In the early part of the war between the United States and Great Britain, Gideon Olmstead and others, citizens of Connecticut, who say they had been carried to Jamaica as prisoners, were employed as part of the crew of the sloop Active, bound from. Jamaica to New York, and laden with a cargo for the use of the British army in that place. On the voyage they seized the vessel, confined the captain, and sailed for Egg Harbor. In sight of that place the Active was captured by the Convention, an armed ship belonging to the state of Pennsylvania, brought into port, libelled, and condemned as prize to the captors.
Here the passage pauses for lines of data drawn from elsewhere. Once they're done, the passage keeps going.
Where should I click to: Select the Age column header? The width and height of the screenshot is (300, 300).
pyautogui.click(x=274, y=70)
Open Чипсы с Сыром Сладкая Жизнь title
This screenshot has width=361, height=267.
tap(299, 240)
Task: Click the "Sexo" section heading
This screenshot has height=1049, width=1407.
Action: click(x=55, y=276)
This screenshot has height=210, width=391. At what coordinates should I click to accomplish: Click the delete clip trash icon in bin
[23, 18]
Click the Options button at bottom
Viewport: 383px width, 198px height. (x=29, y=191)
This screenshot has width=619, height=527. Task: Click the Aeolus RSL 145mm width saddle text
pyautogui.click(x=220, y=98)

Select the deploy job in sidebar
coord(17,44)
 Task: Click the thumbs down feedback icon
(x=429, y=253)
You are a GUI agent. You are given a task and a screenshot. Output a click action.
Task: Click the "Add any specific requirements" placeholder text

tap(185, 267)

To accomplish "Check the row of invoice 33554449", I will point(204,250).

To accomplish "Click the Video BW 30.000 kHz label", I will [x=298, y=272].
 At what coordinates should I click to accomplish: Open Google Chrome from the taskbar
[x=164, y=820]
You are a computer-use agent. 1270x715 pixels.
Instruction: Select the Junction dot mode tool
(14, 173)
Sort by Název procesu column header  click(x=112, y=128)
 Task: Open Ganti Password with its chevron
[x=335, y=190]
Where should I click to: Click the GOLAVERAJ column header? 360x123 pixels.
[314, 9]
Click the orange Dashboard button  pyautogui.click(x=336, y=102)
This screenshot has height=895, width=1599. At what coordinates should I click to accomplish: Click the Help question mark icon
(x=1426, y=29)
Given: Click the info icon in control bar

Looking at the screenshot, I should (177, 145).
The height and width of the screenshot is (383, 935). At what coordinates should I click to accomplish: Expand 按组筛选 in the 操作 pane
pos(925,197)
From this sentence Gideon Olmstead and others, who claimed the vessel and cargo, appealed to the court of appeals established by congress, by which tribunal the sentence of condemnation was reversed, the Active and her cargo condemned as prize to the claimants, and process was directed to issue out of the court of admiralty, commanding the marshal of that court to sell the said vessel and cargo and pay the net proceeds to the claimants.

The mandate of the appellate court was produced in the inferior court, the judge of which admitted the general jurisdiction of the court established by congress, as an appellate court; but denied its power to control the verdict of a jury which had been rendered in favor of the captors, the officers and crew of the Convention; and therefore refused obedience to the mandate; but directed the marshal to make the sale, and after deducting charges, to bring the residue of the money into court, subject to its future order.

The claimants then applied to the judges of appeals for an injunction to prohibit the marshal from paying the money arising from the sales into the court of admiralty; which was awarded, and served upon him; in contempt of which, on the 4th of January, 1778, he paid the money to the judge, who acknowledged the receipt thereof at the foot of the marshal's return.